■ WORK TO BE COMPLETED ■
In the entries that follow, find the word "will" and report each line it is on.

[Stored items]
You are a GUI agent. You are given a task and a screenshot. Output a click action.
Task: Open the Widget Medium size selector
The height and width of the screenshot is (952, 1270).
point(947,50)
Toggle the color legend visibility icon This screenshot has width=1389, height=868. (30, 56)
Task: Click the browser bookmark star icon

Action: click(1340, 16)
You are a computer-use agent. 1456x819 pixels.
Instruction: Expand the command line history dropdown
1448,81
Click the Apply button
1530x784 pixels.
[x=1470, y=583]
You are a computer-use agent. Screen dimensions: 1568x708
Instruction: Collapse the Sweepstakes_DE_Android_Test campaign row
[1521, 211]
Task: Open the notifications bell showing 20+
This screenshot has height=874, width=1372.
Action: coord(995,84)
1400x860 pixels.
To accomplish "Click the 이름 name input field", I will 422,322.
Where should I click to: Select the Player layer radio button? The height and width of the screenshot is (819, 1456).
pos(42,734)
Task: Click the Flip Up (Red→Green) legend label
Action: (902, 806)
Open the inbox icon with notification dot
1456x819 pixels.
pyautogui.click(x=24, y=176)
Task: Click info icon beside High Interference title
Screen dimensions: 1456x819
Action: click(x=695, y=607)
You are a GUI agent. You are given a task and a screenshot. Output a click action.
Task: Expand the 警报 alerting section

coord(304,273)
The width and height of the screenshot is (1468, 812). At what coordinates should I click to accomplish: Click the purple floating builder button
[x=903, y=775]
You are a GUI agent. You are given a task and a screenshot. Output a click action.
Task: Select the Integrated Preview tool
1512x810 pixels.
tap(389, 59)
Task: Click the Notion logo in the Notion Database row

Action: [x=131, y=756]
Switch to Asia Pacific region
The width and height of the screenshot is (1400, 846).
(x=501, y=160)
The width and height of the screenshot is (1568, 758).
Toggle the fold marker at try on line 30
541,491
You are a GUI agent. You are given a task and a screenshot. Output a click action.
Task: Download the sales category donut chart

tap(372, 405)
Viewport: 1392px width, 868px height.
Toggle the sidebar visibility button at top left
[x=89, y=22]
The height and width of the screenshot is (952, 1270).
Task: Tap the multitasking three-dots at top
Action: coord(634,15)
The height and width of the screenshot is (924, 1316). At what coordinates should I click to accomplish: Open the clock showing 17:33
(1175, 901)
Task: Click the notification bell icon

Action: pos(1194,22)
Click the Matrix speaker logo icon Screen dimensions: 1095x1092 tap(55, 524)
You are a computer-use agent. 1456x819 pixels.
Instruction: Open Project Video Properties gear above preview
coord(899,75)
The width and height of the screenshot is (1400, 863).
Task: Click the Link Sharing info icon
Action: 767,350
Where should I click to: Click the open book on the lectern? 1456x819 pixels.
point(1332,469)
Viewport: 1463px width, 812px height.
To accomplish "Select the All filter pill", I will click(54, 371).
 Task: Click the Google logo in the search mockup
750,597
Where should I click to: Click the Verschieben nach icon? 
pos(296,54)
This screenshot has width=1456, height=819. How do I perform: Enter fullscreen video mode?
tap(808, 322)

■ EXPECTED ANSWER ■
To accomplish "Click the 이름 name input field", I will 422,322.
To accomplish "Select the All filter pill", I will click(54, 371).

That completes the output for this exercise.